Emergent Mind

Abstract

This work presents a noise reduction method with perceptually relevant preservation of the interaural time difference (ITD) of the residual noise in binaural hearing aids. The interaural coherence (IC) concept, previously applied to the Multichannel Wiener Filter (MWF) for preservation of the spatial subjective sensation of diffuse noise fields, is proposed here to both preserve and emphasize the ITD binaural cues of a directional acoustic noise source. It is demonstrated that the previously developed MWF-ITD technique may decrease the original IC magnitude of the processed noise, consequently increasing the variance of the interaural phase difference (IPD) of the output signals. It is shown that the MWF-IC technique concomitantly minimizes a nonlinear function of the difference between input and output IPD, which is strictly related to ITD, and preserves the natural coherence of the directional noise captured by the reference microphones.

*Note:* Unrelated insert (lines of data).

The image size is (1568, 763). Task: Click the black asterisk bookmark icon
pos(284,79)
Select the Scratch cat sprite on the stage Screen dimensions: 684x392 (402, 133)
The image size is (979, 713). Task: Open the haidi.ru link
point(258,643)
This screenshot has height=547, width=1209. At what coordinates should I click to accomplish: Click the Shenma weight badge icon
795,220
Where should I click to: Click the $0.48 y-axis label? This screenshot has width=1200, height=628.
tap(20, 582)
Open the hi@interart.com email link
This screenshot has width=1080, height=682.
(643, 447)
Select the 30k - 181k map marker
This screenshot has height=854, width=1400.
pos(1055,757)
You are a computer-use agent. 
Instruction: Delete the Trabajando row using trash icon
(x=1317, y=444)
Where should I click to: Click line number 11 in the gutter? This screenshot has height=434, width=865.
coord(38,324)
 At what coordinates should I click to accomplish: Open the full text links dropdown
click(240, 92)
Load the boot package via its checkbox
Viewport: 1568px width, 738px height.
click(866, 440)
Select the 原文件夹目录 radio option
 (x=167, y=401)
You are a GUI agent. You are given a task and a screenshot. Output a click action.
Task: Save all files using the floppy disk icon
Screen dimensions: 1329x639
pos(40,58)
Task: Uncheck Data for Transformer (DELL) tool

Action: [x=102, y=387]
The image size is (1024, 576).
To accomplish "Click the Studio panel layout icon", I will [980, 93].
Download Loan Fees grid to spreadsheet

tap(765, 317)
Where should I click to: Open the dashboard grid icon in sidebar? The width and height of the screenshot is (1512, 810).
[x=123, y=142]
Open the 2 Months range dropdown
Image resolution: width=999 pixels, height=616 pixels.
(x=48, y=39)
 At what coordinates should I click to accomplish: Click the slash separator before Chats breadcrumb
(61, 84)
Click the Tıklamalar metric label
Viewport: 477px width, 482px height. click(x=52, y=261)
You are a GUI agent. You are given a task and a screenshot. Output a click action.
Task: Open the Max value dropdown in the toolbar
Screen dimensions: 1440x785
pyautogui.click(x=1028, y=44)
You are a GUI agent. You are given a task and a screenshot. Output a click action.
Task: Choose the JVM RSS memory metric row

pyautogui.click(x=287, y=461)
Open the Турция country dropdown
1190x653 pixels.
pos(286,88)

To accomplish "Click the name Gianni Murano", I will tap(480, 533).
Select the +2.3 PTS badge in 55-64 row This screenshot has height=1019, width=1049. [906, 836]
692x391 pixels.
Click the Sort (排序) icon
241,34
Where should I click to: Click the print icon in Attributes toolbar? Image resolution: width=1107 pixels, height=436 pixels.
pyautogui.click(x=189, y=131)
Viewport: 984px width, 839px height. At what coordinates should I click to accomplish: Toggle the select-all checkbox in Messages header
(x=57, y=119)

Objective measures and psychoacoustic experiments corroborate the theoretical findings, showing the MWF-IC technique provides relevant noise reduction, while preserving the original ITD subjective perception and original lateralization for a directional noise source. These results are especially relevant for hearing aid designers, since they indicate the MWF-IC as a noise reduction technique that provides resid-ual noise spatial preservation for both diffuse and directional noise sources in frequencies below 1.5 kHz.